- Arcola Location within Indiana Arcola Location within the United States
- Coordinates: 41°06′23″N 85°17′28″W﻿ / ﻿41.10639°N 85.29111°W
- Country: United States
- State: Indiana
- County: Allen
- Township: Lake
- Elevation: 840 ft (260 m)

Population (2020)
- • Total: 33
- Time zone: UTC-5 (Eastern (EST))
- • Summer (DST): UTC-4 (EDT)
- ZIP code: 46704
- Area code: 260
- FIPS code: 18-1990
- GNIS feature ID: 2830301

= Arcola, Indiana =

Arcola is an unincorporated community and census-designated place in Lake Township, Allen County, in the U.S. state of Indiana.

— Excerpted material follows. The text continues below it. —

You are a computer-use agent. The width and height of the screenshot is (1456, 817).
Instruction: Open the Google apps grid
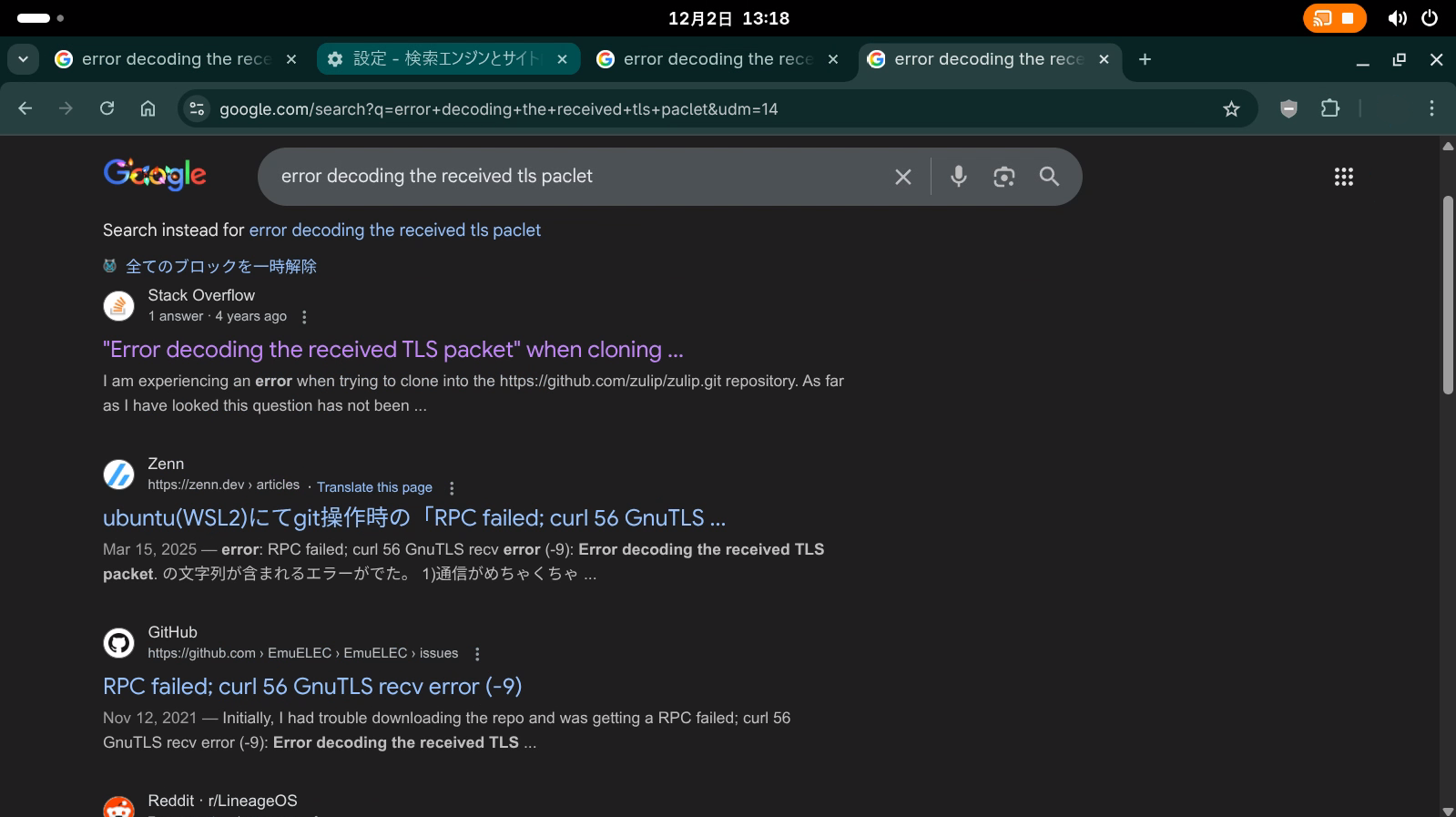point(1343,177)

The population of the community is 33.

Once a train station for farm products, in more recent years it has become a bedroom community of Fort Wayne. The community has a volunteer fire department and an elementary school in the building which once housed grades one through twelve, including Arcola High School. An annual Arcola tractor pull is held in the community.

==History==
The Arcola post office was established in 1858. The name of the community commemorates the Battle of Arcola.

==Demographics==
The United States Census Bureau delineated Arcola as a census designated place in the 2022 American Community Survey.